The Kansas survey indicated 61% of the ambulance agencies in Kansas had staff who were unable to work due to the coronavirus. One-third said they had employees who had been compelled to quarantine or isolate. One-third reported handling an average of two or three COVID-19 patients a day, but 8% said they averaged four to six daily and 2% worked with more than 10 daily.

“We are a very small service that serves our entire county. We do not have a hospital and all of our patients have to be transferred out of county for medical care if urgent.
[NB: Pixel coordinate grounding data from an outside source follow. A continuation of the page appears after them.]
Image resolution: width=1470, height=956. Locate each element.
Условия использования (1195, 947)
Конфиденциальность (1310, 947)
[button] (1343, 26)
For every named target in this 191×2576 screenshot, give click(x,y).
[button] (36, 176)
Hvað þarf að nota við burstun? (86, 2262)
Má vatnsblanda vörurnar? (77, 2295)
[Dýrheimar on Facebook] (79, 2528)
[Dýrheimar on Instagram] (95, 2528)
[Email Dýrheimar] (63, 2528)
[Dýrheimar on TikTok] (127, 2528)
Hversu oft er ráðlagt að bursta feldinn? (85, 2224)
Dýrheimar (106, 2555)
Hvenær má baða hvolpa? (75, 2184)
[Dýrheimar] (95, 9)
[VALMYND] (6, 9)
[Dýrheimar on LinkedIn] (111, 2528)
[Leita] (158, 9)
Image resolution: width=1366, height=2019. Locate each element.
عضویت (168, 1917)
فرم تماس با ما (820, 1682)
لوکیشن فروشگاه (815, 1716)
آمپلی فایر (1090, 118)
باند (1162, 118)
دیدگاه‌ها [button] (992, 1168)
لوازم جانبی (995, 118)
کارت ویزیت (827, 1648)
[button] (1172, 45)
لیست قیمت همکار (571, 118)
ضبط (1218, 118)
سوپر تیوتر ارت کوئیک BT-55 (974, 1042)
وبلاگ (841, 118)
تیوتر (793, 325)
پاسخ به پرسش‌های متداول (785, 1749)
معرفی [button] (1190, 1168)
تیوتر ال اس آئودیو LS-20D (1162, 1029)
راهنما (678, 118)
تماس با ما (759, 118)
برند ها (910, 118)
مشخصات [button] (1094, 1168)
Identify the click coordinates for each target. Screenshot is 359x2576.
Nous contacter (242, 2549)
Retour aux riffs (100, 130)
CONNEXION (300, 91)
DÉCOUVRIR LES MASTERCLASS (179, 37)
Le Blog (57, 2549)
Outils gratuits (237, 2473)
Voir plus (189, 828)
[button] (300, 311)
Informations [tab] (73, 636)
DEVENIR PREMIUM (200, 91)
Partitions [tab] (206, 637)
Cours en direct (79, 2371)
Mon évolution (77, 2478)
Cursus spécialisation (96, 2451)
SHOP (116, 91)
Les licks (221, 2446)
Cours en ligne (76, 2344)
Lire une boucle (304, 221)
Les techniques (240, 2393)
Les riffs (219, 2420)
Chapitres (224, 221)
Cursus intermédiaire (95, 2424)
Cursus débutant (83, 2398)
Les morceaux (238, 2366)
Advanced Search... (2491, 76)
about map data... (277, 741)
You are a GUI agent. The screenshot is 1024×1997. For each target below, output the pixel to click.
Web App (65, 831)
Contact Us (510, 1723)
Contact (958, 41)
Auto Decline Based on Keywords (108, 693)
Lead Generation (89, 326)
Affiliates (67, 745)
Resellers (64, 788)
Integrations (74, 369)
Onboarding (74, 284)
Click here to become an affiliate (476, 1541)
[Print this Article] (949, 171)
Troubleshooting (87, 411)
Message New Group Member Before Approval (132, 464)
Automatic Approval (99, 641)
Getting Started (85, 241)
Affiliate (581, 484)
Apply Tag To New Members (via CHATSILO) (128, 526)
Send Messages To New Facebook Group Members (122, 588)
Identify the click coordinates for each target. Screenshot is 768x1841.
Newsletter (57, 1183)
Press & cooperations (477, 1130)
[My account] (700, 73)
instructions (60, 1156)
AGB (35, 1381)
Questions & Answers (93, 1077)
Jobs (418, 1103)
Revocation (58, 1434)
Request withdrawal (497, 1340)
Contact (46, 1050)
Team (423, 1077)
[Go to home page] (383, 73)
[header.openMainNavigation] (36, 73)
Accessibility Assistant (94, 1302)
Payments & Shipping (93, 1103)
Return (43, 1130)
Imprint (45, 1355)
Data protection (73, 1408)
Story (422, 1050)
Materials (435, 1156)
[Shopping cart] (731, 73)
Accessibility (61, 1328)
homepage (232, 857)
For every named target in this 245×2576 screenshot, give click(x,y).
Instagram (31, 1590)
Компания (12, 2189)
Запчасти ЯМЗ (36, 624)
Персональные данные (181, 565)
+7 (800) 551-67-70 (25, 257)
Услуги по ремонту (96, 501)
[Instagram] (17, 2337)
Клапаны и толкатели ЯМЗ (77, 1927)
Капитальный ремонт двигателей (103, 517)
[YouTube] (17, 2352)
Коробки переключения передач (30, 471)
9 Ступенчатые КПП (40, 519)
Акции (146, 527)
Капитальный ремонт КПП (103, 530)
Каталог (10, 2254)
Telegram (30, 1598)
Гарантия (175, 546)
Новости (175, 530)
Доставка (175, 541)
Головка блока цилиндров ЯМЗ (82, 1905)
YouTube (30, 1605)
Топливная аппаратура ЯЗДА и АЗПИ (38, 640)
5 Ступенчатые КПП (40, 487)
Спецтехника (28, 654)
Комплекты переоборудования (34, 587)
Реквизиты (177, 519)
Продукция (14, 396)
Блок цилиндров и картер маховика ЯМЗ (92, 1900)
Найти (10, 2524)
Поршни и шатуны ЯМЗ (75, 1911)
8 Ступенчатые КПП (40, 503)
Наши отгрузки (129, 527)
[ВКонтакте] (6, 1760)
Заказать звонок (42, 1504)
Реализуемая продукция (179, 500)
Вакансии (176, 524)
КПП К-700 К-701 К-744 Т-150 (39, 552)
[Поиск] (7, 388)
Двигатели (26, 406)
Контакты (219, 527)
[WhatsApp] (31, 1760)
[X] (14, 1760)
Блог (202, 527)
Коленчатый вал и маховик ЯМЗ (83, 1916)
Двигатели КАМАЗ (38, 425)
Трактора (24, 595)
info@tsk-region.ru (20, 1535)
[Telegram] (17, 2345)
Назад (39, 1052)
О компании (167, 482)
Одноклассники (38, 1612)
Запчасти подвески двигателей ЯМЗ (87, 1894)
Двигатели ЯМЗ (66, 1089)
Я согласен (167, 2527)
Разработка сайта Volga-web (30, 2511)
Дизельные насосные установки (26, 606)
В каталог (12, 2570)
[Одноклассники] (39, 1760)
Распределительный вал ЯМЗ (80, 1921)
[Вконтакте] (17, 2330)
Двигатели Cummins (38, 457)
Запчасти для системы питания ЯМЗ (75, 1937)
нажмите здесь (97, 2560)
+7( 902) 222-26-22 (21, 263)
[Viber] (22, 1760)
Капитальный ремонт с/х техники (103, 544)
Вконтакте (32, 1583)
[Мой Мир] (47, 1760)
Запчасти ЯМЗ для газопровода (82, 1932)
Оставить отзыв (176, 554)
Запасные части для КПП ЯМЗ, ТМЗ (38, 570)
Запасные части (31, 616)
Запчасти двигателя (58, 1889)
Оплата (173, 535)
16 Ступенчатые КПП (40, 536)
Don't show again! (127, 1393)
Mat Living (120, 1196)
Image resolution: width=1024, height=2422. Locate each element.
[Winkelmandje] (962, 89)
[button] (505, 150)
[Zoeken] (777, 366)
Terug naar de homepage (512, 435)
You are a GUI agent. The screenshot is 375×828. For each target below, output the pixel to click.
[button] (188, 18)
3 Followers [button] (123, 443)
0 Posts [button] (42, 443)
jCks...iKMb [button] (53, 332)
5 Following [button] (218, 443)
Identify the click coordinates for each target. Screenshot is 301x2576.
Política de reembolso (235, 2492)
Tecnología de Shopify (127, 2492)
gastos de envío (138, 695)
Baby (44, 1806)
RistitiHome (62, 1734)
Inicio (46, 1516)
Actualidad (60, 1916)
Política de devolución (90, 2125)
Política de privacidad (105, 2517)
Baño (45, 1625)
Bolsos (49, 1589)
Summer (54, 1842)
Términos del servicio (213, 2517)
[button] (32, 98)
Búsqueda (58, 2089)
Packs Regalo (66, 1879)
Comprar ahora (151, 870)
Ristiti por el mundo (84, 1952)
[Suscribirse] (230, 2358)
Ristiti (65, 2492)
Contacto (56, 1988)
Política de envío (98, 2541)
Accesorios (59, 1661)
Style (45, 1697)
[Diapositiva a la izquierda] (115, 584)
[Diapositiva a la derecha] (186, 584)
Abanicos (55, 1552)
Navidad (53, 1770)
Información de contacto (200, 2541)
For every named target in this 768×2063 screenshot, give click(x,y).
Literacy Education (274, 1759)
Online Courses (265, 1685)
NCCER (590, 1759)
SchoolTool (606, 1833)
When our ambulance leaves to take a patient, our county is not protected with medical coverage,” an ambulance director wrote in response to the survey.

The consequence was summarized by a peer: “When it is necessary to transport someone post fall to a hospital 30 to 60 miles away simply because our local hospital being at capacity … not good for the patient or their family.”

Tim Carpenter has reported on Kansas for 35 years. He covered the Capitol for 16 years at the Topeka Capital-Journal and previously worked for the Lawrence Journal-World and United Press International.